Task prompt
Locate the line that contains "Screen dimensions: 313x313" in the entries below, then repeat it and every following line through the line that contains "Open the 双屏设置 dual screen icon", exactly, and no others.

Content starts

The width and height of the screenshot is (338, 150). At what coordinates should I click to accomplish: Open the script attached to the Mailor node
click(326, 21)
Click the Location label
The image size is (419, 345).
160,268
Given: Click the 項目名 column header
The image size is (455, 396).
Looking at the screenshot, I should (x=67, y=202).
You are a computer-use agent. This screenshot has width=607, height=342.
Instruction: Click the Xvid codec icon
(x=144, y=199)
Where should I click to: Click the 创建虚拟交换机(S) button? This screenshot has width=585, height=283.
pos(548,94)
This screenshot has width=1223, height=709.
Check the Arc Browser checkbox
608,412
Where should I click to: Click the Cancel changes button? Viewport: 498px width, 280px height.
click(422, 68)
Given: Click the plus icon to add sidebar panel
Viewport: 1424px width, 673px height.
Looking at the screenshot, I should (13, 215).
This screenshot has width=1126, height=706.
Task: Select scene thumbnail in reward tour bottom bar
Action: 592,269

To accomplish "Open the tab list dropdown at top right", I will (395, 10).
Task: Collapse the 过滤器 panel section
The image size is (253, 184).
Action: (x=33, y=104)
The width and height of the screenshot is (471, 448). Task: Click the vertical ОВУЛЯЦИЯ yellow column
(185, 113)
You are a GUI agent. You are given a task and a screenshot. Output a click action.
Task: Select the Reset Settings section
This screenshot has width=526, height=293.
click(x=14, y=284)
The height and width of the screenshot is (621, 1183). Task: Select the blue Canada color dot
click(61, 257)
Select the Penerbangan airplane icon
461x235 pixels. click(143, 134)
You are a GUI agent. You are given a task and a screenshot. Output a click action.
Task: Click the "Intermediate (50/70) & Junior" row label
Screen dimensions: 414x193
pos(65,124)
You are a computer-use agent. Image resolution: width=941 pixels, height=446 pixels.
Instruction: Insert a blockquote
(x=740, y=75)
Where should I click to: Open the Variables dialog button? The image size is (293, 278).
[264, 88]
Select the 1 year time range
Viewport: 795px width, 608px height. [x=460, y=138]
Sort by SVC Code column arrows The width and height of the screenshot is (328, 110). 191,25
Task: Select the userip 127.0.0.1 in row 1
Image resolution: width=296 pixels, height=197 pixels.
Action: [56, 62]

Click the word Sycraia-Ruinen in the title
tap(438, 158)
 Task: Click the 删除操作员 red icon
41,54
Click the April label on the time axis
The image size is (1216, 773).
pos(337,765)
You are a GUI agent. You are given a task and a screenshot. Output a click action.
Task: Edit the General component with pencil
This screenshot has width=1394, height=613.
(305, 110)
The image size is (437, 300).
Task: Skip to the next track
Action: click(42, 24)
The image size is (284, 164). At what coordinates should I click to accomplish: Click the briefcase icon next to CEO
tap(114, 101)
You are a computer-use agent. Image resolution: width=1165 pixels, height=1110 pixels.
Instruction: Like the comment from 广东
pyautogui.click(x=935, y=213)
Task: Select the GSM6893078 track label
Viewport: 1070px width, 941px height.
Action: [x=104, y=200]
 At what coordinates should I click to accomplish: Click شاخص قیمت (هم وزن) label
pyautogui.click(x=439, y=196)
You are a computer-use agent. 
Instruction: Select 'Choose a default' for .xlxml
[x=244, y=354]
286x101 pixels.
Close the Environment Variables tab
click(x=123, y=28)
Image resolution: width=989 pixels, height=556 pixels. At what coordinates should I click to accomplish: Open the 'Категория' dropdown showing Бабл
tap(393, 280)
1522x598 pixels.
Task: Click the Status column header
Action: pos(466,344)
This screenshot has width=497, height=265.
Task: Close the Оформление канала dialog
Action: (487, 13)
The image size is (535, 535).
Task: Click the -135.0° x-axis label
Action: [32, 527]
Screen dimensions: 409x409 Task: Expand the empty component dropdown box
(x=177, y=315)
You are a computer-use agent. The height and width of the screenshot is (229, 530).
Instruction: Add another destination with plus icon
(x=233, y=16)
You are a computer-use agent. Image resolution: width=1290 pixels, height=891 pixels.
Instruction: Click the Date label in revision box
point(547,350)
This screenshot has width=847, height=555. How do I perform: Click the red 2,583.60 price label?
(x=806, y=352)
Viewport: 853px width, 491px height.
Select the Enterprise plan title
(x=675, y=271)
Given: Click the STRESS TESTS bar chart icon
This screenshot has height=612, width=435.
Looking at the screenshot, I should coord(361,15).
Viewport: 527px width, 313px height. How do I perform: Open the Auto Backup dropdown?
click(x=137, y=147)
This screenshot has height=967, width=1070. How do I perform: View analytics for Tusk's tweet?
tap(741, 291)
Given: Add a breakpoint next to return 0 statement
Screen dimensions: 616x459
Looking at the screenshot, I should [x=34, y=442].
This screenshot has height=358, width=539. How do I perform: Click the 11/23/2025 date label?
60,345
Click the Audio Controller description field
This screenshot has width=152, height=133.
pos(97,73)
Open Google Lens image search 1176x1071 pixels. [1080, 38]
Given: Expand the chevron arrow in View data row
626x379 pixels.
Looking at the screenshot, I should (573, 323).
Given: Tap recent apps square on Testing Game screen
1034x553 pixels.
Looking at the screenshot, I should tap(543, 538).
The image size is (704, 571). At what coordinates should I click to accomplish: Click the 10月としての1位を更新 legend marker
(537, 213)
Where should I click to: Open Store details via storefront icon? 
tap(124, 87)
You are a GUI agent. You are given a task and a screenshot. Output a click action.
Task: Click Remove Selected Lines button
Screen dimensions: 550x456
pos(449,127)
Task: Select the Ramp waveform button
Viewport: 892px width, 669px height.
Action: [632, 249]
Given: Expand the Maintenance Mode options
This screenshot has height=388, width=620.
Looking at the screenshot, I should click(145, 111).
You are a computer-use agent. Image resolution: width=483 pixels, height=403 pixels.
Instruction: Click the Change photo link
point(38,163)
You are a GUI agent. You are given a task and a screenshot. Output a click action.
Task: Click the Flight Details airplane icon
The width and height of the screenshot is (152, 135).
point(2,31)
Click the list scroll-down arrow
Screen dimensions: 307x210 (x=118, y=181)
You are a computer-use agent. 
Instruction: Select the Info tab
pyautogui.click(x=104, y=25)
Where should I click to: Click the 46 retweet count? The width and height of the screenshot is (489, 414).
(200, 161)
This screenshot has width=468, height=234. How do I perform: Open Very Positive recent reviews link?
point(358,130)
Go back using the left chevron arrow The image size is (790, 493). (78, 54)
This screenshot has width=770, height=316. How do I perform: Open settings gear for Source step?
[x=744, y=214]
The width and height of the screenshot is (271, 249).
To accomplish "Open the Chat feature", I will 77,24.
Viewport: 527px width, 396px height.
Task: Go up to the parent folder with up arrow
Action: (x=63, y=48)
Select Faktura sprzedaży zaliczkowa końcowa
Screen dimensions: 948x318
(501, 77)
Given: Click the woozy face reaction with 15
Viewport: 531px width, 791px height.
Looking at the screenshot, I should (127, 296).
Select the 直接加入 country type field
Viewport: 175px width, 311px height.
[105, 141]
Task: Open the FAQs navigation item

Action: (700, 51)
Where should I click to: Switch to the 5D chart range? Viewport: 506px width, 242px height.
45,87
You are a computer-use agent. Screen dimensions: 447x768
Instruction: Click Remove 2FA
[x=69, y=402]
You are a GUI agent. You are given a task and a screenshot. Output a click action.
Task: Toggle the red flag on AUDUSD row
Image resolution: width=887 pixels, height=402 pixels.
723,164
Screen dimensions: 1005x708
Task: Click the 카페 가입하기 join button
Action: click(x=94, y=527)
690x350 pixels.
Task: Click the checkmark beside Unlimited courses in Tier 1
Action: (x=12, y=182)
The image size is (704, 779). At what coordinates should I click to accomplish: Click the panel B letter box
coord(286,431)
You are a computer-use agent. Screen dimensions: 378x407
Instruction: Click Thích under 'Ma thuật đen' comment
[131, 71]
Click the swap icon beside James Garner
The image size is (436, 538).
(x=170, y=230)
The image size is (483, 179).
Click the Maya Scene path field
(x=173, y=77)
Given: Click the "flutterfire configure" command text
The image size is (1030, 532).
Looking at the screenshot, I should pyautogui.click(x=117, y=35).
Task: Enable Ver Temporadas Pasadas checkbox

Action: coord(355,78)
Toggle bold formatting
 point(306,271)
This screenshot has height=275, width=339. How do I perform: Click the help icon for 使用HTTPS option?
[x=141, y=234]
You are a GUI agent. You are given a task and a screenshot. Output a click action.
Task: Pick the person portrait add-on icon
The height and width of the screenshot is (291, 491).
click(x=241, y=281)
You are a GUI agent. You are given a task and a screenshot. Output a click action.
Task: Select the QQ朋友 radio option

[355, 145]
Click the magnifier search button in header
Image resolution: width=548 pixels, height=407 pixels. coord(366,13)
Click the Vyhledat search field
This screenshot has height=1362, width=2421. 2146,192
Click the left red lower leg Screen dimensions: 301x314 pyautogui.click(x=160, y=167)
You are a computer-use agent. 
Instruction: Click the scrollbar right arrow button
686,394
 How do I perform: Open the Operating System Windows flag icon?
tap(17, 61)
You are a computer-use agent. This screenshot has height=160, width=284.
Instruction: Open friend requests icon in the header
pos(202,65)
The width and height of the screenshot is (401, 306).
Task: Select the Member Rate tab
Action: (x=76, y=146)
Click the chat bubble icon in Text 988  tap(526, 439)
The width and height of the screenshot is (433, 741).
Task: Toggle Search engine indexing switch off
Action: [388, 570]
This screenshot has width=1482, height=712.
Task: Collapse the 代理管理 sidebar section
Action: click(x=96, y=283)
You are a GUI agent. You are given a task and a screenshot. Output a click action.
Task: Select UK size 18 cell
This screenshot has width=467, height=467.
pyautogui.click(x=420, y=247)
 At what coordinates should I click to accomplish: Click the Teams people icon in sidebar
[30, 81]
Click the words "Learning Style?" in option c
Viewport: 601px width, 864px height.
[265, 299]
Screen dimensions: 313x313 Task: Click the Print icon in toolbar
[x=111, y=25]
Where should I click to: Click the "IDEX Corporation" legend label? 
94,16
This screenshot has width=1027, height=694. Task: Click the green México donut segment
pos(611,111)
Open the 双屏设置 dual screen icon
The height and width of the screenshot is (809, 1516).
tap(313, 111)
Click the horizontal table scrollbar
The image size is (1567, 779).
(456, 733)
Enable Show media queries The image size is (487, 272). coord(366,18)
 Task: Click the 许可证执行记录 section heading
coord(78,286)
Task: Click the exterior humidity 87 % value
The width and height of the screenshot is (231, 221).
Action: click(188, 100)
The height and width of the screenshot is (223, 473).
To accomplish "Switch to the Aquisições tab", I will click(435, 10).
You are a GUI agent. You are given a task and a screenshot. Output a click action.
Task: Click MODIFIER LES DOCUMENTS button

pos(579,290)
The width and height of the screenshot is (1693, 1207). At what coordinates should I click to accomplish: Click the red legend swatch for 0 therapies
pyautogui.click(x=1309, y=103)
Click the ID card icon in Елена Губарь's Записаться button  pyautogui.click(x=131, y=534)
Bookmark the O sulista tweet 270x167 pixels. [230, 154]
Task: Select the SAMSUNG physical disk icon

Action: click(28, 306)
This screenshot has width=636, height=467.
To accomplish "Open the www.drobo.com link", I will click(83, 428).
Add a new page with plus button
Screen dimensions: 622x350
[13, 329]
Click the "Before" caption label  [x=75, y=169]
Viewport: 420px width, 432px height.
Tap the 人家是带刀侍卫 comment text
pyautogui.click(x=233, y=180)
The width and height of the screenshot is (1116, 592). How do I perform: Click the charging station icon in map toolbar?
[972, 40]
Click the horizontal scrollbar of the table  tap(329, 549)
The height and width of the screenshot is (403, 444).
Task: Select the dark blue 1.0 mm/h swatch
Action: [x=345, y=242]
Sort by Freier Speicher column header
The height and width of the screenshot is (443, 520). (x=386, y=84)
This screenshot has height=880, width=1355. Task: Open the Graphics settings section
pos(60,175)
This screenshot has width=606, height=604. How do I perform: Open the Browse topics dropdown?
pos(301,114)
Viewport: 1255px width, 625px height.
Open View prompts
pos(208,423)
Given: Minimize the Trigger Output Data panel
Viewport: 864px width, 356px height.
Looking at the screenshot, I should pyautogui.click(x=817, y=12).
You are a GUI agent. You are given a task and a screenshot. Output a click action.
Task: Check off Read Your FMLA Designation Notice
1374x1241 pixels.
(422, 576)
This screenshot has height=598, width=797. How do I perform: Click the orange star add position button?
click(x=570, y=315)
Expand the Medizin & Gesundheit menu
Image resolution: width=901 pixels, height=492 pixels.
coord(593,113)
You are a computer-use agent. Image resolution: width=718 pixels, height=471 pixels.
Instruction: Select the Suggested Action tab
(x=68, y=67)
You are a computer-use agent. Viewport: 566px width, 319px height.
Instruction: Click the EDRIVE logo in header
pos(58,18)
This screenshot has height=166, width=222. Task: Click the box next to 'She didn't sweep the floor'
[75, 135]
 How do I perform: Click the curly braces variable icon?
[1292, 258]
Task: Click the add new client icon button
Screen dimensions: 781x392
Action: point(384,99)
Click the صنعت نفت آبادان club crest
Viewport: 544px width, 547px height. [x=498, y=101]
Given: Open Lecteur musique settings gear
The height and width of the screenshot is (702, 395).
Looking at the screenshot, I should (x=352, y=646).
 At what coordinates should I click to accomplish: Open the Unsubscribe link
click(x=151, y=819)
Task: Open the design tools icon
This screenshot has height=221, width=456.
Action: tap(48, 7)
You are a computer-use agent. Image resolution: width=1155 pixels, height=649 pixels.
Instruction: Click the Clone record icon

Content ends

Response box
Screen dimensions: 313x313 Task: Click the Print icon in toolbar
[x=111, y=25]
Where should I click to: Click the "IDEX Corporation" legend label? 
94,16
This screenshot has width=1027, height=694. Task: Click the green México donut segment
pos(611,111)
Open the 双屏设置 dual screen icon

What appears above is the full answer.